About this exercise. The required answer is an exact copy of every entry underneath.

Exercise material.
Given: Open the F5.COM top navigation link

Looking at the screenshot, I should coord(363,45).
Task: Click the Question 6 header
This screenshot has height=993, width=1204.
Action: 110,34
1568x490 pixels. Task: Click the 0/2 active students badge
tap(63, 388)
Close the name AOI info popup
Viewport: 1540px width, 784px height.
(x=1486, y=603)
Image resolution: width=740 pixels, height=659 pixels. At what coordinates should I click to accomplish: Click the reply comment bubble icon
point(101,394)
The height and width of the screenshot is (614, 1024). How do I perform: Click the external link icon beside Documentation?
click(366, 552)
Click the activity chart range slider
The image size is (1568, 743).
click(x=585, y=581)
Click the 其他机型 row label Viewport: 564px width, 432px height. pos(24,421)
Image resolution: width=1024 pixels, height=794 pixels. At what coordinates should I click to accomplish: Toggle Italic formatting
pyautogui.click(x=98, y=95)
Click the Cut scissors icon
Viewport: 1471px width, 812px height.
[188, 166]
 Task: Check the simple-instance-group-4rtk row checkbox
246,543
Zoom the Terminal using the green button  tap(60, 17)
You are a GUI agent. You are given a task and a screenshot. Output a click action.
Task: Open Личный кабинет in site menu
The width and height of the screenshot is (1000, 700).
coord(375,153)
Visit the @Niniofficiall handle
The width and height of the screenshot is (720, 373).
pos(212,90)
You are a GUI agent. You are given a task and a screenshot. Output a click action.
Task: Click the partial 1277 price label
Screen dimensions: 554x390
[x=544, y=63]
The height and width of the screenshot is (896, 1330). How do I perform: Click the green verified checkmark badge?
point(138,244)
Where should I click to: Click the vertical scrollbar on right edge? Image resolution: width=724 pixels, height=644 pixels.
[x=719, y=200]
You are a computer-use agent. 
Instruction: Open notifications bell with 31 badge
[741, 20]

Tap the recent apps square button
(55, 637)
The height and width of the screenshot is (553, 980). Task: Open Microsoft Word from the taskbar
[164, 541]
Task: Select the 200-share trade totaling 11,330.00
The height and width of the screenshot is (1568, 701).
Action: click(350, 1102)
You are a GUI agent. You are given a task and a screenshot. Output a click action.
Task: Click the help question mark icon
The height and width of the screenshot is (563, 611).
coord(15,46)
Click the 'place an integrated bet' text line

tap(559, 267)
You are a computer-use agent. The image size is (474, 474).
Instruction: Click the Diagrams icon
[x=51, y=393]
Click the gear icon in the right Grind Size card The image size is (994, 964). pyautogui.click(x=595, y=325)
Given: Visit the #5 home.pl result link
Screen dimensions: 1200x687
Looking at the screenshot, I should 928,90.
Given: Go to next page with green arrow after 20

Output for this exercise.
Given: Open the F5.COM top navigation link

Looking at the screenshot, I should coord(363,45).
Task: Click the Question 6 header
This screenshot has height=993, width=1204.
Action: 110,34
1568x490 pixels. Task: Click the 0/2 active students badge
tap(63, 388)
Close the name AOI info popup
Viewport: 1540px width, 784px height.
(x=1486, y=603)
Image resolution: width=740 pixels, height=659 pixels. At what coordinates should I click to accomplish: Click the reply comment bubble icon
point(101,394)
The height and width of the screenshot is (614, 1024). How do I perform: Click the external link icon beside Documentation?
click(366, 552)
Click the activity chart range slider
The image size is (1568, 743).
click(x=585, y=581)
Click the 其他机型 row label Viewport: 564px width, 432px height. pos(24,421)
Image resolution: width=1024 pixels, height=794 pixels. At what coordinates should I click to accomplish: Toggle Italic formatting
pyautogui.click(x=98, y=95)
Click the Cut scissors icon
Viewport: 1471px width, 812px height.
[188, 166]
 Task: Check the simple-instance-group-4rtk row checkbox
246,543
Zoom the Terminal using the green button  tap(60, 17)
You are a GUI agent. You are given a task and a screenshot. Output a click action.
Task: Open Личный кабинет in site menu
The width and height of the screenshot is (1000, 700).
coord(375,153)
Visit the @Niniofficiall handle
The width and height of the screenshot is (720, 373).
pos(212,90)
You are a GUI agent. You are given a task and a screenshot. Output a click action.
Task: Click the partial 1277 price label
Screen dimensions: 554x390
[x=544, y=63]
The height and width of the screenshot is (896, 1330). How do I perform: Click the green verified checkmark badge?
point(138,244)
Where should I click to: Click the vertical scrollbar on right edge? Image resolution: width=724 pixels, height=644 pixels.
[x=719, y=200]
You are a computer-use agent. 
Instruction: Open notifications bell with 31 badge
[741, 20]

Tap the recent apps square button
(55, 637)
The height and width of the screenshot is (553, 980). Task: Open Microsoft Word from the taskbar
[164, 541]
Task: Select the 200-share trade totaling 11,330.00
The height and width of the screenshot is (1568, 701).
Action: click(350, 1102)
You are a GUI agent. You are given a task and a screenshot. Output a click action.
Task: Click the help question mark icon
The height and width of the screenshot is (563, 611).
coord(15,46)
Click the 'place an integrated bet' text line

tap(559, 267)
You are a computer-use agent. The image size is (474, 474).
Instruction: Click the Diagrams icon
[x=51, y=393]
Click the gear icon in the right Grind Size card The image size is (994, 964). pyautogui.click(x=595, y=325)
Given: Visit the #5 home.pl result link
Screen dimensions: 1200x687
Looking at the screenshot, I should 928,90.
Given: Go to next page with green arrow after 20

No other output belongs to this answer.